Os cinco minutos e vinte segundos que os braços africanos neste jogo da lusofonia do Mundial demoraram a marcar um golo na segunda parte atestaram as melhorias da seleção, coadjuvadas, e muito, pela estreia de Rui Silva no encontro, poupado na meia hora anterior para ser o estratega do costume ao longo da última metade, ele não terá as magicações constantes de Miguel Martins para inventar algo fora da caixa com as manápulas. O capitão também nada deve à criatividade, arrisca menos, mas erra também muito menos e desarma nós enquanto pensa como haverá espaço acolá se aqui o caminho está tapado.

Com ele, a certeza de remate de António Areia na ponta direita e já com Kiko Costa a coabitar em ataques com André Gomes, acrescendo na imprevisibilidade das zonas por onde Portugal pode acelerar, a seleção zarpou a partir dos 40’, alargando a vantagem para lá dos seis golos. A partir daí, a desordem de Cabo Verde foi aumentando perante, aí sim, a melhoria portuguesa a defender a sua área de sete metros. À entrada para a última dezena de minutos, os africanos tinham somente cinco golos feitos desde o intervalo.
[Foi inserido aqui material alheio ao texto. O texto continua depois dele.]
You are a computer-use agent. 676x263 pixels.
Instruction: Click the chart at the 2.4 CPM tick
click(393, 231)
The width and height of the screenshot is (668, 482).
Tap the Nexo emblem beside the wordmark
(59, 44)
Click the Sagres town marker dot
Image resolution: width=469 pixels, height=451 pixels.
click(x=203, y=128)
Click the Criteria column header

A seleção nacional ia nos dezasseis, muita gente a marcá-los e inclusive o ocasional riso momentâneo vindo do banco perante a catrefada de golos feitos numa baliza aperta - o selecionador mostrou os alegres dentes a Luís Frade, quando o pivôt viu o seu terceiro remate entrar no alvo com um arremesso do meio-campo, um contra-golo enquanto o adversário tentava repor o guarda-redes no seu lugar. Cedo se percebeu que o jogo se precipitava rumo ao desequilíbrio, desse abismo que pareceu distante na primeira parte já não fugiria.
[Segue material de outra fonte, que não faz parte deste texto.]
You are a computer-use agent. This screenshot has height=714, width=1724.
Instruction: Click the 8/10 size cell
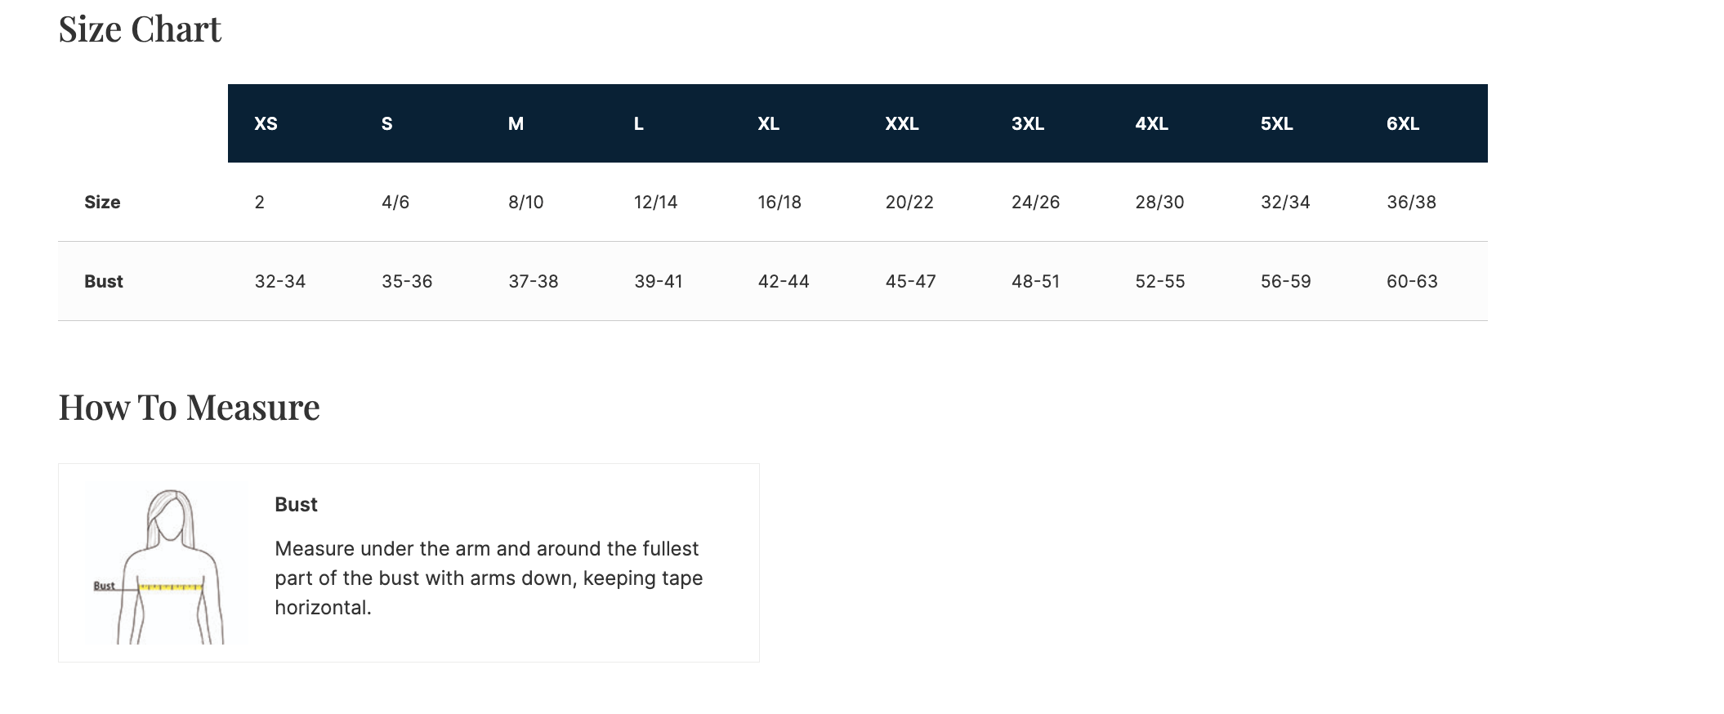pos(525,202)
No alto das bancadas magras em público - em Gotemburgo, os curiosos parecia ser sobretudo suecos, povo adorador de andebol - assistiu António Costa e a presença do Primeiro-Ministro é outro atestado de mérito a esta geração de jogadores, capazes de recolocar a modalidade na atualidade dos holofotes desportivos do país. Este segundo jogo da main round do Mundial terminou com uma vitória por 35-23, confortável como se esperava, mas não pareceu durante meia hora, uma dúzia de golos de diferença que será o completo oposto ao que vira no domingo (às 19h30, RTP2).
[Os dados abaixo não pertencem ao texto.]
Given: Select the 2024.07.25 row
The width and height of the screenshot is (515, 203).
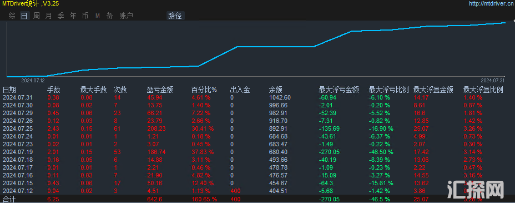Looking at the screenshot, I should coord(258,128).
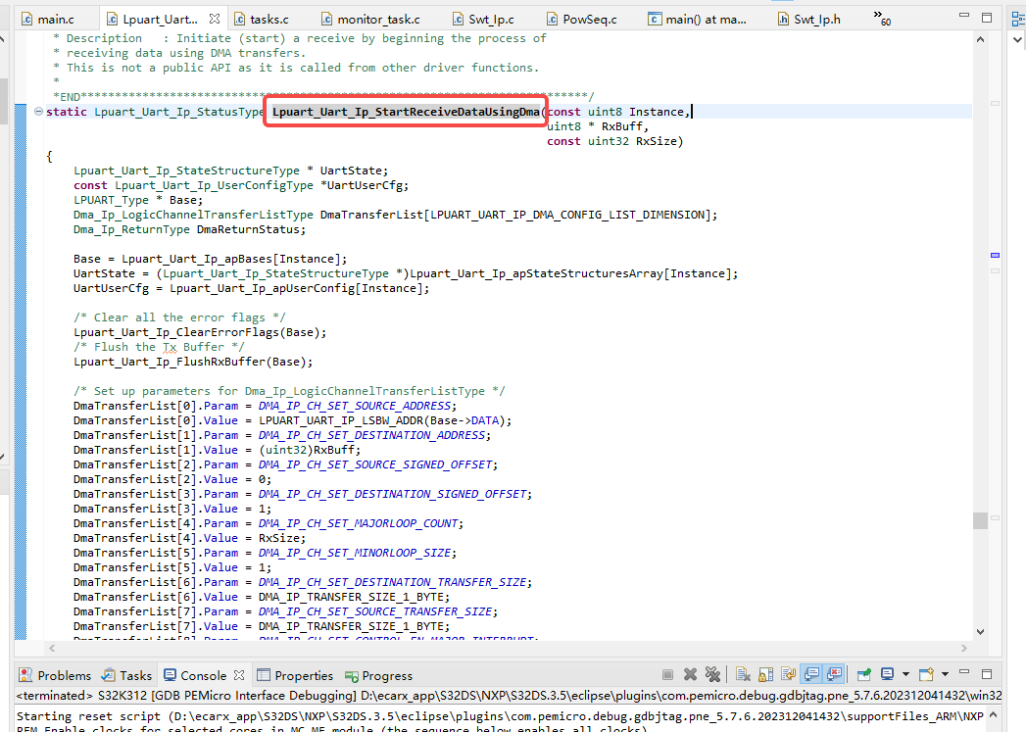The image size is (1026, 732).
Task: Toggle Word Wrap in the Console
Action: pyautogui.click(x=789, y=674)
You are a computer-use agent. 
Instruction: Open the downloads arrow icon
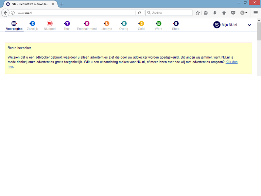pos(215,13)
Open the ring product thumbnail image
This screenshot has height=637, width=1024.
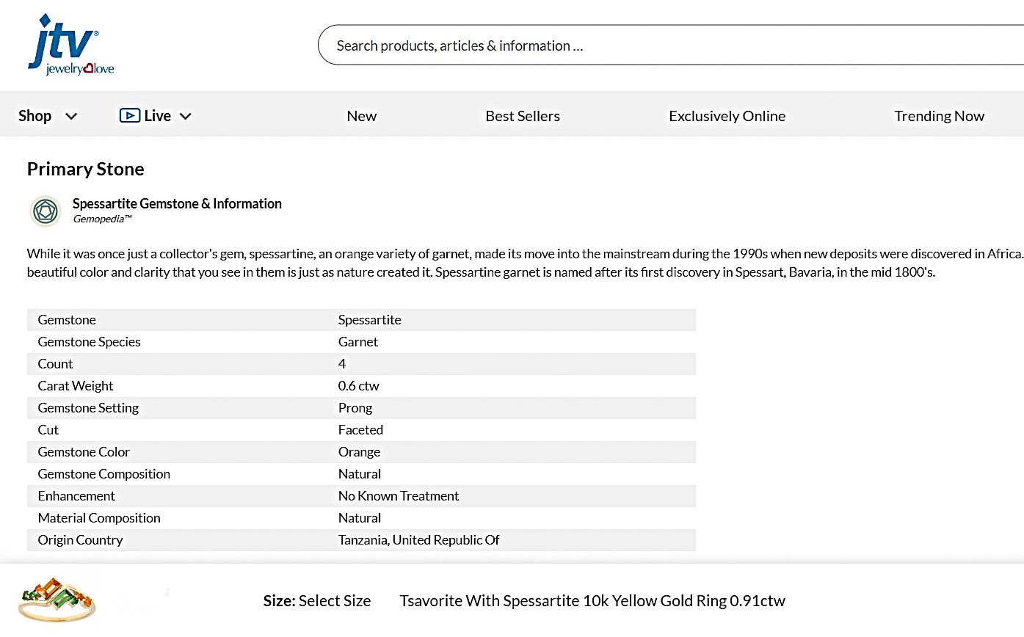tap(57, 600)
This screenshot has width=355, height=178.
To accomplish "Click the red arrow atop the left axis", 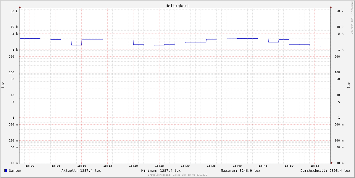I will coord(20,7).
Contra o próximo adversário, a Suécia que é a atual campeã europeia, é utópico sequer imaginar igual barrigada goleadora. A seleção não depende apenas de si devido ao empate frente ao Brasil, mas já muito real é recordar como Portugal, em anos recentes, muito elevou o seu nível de jogo quando partilhou o campo com equipas mais felizardas em talento, recursos e quilometragem de andebol na sua história desportiva.